Showing posts with label T.S Eliot. Show all posts
Showing posts with label T.S Eliot. Show all posts

Anti-Romantic view of T.S Eliot in “Tradition and the Individual Talent”

T.S Eliot  was a British essayist, publisher, playwright, literary and social critic, and one of the twentieth century's major poets.
In the essay “Tradition and the Individual Talent” Eliot expresses his anti romantic view.  he rejects the  statement of Wordsworth-“emotion recollected in tranquility.” Emotion, recollection and tranquility are three components for poetic composition of Wordsworth’s formula . Eliot presented his own theory about emotion and feelings. He thinks emotion and feelings are two different thing. He says that emotion arises out of personal incident or situation of a poet’s life. It is closely associated with a poet’s private life. Feeling depends on personal situation of poets life. It can be aroused by a word,image or phrase.
Eliot declares that a poem can be composed either with emotion or with feelings. It is not always necessary that poetry must create from emotion. Coleridge’s ‘Dejection’ is composed with the direct use of emotion rooted in personal incident. Eliot rejects the subjective emotionalism of Wordsworth’s theory. He also thinks that emotions not only generates by individual events of poets life but also emotions are distilled, processed into what Eliot calls structural or art emotion, for which a poet deserves consideration.
Eliot objectify the romantic magnification of personal emotion in poetry. Poetry is not a medium to release raw emotion in an artless, uncontrolled and undisciplined way. Later Eliot maintains that poetry is not a turning loose of emotion. Rather it is a controlled, selective, expression of emotion.

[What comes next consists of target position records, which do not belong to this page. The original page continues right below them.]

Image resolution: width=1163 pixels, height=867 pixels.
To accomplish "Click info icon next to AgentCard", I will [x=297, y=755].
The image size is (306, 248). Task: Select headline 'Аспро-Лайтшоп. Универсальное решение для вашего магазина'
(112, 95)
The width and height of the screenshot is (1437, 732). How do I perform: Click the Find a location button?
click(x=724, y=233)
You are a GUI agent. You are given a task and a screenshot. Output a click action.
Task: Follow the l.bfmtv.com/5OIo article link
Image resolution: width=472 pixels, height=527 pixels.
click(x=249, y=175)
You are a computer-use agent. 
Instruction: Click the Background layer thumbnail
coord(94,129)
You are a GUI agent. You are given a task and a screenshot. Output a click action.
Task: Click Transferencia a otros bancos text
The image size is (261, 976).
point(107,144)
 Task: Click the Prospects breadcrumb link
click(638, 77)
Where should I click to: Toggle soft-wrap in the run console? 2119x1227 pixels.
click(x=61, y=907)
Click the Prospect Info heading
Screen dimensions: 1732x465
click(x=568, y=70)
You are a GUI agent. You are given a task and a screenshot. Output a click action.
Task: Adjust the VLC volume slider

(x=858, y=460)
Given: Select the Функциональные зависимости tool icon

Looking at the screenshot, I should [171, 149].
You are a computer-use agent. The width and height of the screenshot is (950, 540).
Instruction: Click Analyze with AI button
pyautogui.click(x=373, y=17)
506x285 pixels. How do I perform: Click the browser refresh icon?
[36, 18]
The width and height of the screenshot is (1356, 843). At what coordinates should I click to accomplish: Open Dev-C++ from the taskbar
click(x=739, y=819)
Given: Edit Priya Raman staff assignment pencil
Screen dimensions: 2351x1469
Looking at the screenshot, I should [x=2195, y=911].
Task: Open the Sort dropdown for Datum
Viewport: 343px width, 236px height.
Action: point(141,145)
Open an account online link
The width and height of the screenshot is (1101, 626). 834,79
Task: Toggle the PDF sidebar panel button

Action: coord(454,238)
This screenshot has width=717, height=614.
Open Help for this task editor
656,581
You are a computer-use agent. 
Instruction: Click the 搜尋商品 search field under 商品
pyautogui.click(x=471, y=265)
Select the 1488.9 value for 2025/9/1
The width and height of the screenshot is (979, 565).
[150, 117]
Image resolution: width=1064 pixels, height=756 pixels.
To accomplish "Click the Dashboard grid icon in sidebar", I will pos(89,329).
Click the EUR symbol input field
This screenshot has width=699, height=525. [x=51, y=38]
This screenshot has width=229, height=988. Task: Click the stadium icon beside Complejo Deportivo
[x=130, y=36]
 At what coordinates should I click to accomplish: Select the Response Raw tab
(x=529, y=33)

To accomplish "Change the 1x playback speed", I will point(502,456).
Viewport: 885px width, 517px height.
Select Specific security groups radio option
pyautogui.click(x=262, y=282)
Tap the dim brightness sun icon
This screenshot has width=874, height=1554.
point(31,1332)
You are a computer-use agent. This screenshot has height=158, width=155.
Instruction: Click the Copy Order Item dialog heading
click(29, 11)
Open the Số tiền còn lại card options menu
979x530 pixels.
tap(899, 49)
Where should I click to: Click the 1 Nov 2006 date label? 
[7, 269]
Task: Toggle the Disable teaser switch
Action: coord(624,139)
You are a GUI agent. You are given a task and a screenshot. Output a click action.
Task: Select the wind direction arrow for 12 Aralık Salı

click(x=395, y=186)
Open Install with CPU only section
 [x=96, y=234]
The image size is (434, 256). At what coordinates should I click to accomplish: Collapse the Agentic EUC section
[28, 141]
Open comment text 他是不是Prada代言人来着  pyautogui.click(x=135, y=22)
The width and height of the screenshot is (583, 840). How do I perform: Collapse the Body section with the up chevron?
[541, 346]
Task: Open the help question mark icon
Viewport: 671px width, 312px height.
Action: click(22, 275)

Eliot refuses Wordsworth’s requirement of tranquility. He thinks that the moment of composition is a sharp moment of psychic activity. It is a motivated state of mind when an intense, purposive intellect brings feelings or emotions into new order. Wordsworth’s reference to “tranquility” implies a kind of passive effortlessness. And Eliot says  it is not “a passive attending upon the event”. It is a moment  when all mental and emotional faculties are closely occupied in performing a creative fact. Thus Eliot counters Wordsworth’s formula of creative process. In this way Eliot declares his anti-romantic view.